Chronic fatigue syndrome and fibromyalgia are conditions with nonexertional limitations. See Reddick v. Chater, 157 F.3d 715, 729 (9th Cir. 1998). In this case, although there was a vocational expert at plaintiff's hearing, the ALJ only asked him whether an individual limited to light work would be able to perform plaintiff's past employment. AR 464. Apparently because the ALJ had already decided that the grids dictated that plaintiff could perform light work, the ALJ did not ask the vocational expert any questions regarding plaintiff's ability to perform other jobs. The ALJ's opinion states that "the Medical-Vocational Guidelines . . . direct a finding of `not disabled.'" Id. at 21. The ALJ failed to take into account plaintiff's nonexertional limitations in reaching this result.
The exchange between the ALJ and the VE follows:
As the ALJ failed to provide clear and convincing reasons for finding that plaintiff was not credible, and failed to take into account plaintiff's nonexertional requirements in applying the grids, his decision is not supported by substantial evidence.

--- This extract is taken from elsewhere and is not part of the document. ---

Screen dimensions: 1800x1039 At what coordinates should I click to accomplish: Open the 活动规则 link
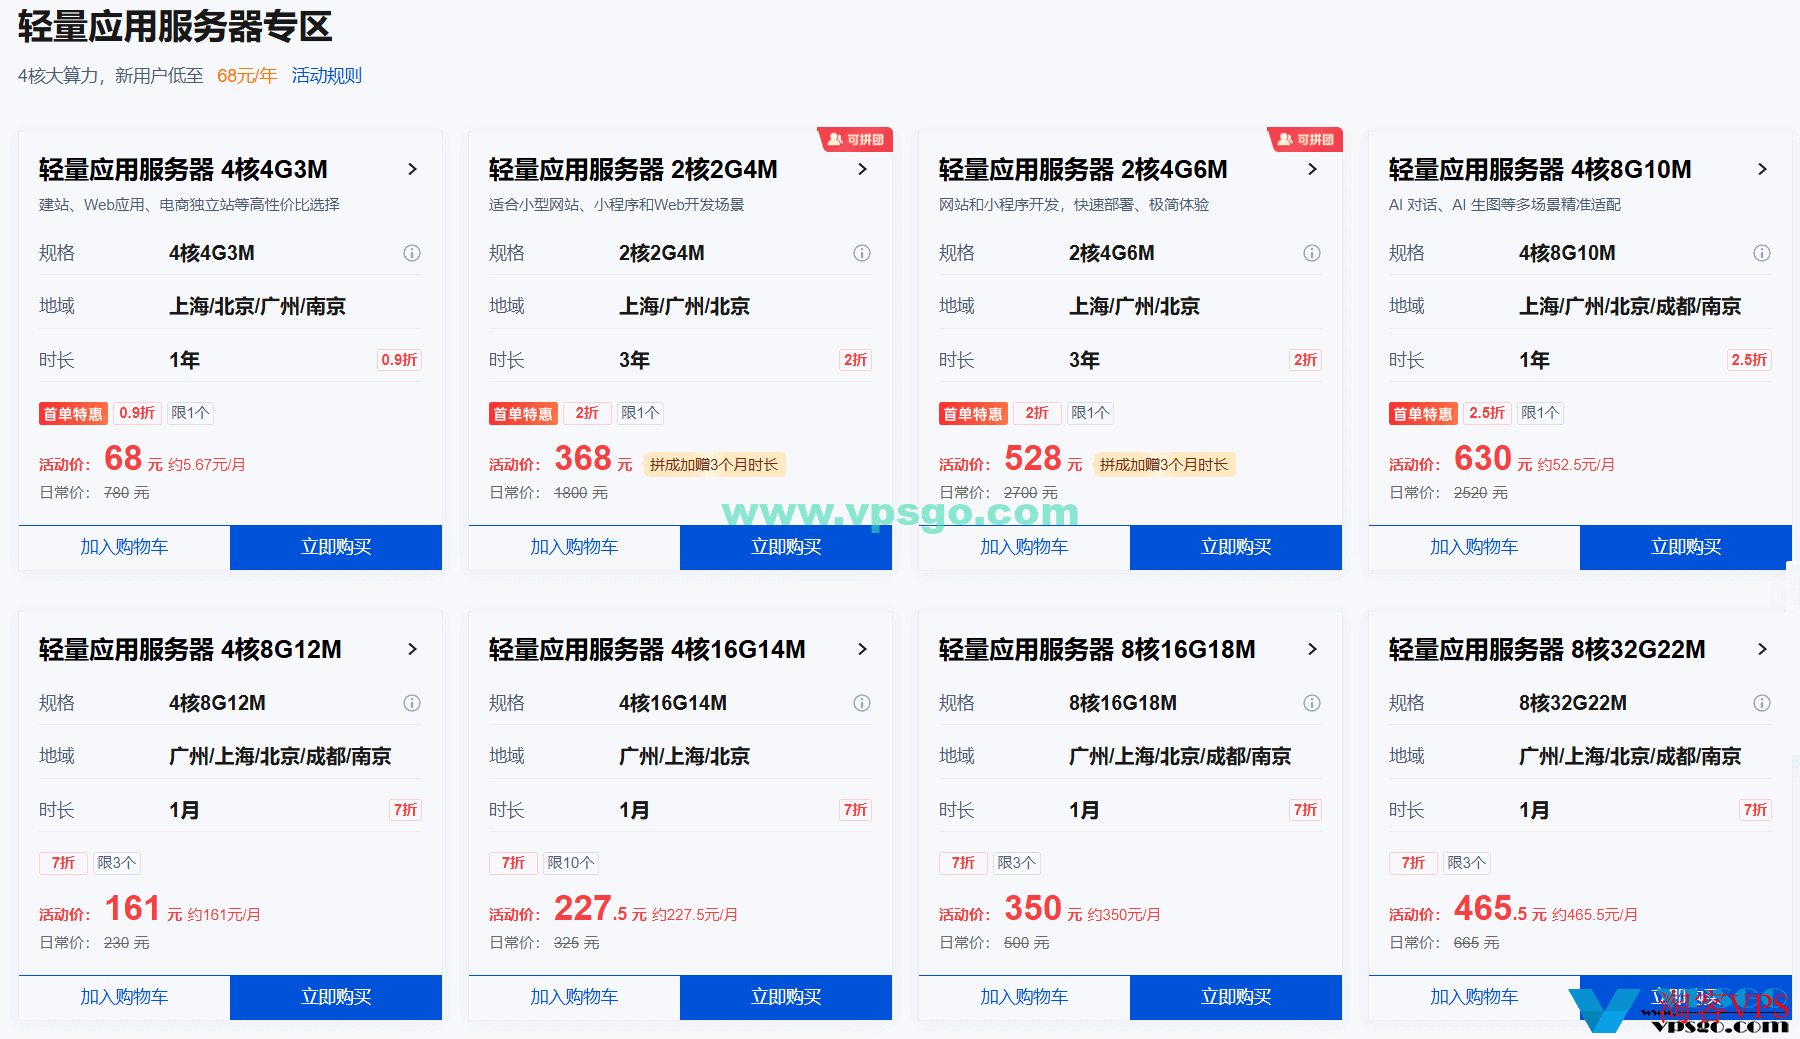[326, 76]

The action must be remanded for further consideration, and so the court does not address plaintiff's other arguments.
IV. CONCLUSION
Accordingly, IT IS HEREBY ORDERED that:
1. Plaintiff's motion for summary judgment and/or remand is granted;
2. The Commissioner's cross-motion for summary judgment is denied;
3. This case is remanded to the Commissioner pursuant to sentence four of 42 U.S.C. § 405(g) for further proceedings and findings consistent with this order; and
4. The Clerk is directed to enter judgment for plaintiff.
DATED: September 22, 2010.
Q. Now, can you please characterize for us, in vocational terms the, the prior work? A. Well, she was a nanny . . . She classified at medium, Your Honor, and performed at medium, as well as sedentary. Q. Okay. A. On different occasions. In the job as a customer order clerk . . . classified as sedentary and performed at sedentary. Then, she was an office manager . . . classified light, performed as sedentary, Your Honor. Q. Okay. A. That's it. Q. Let me ask you, if you had an individual limited to SVP 2 or, or less. Would that preclude the performance of all of the prior jobs, in your opinion? A. Yes, Your Honor. Q. Okay, thank you. A. Ms. Lee Mingo, would you like to ask any questions of Mr. Davis or, of Ms. Sullivan? AR 463-64.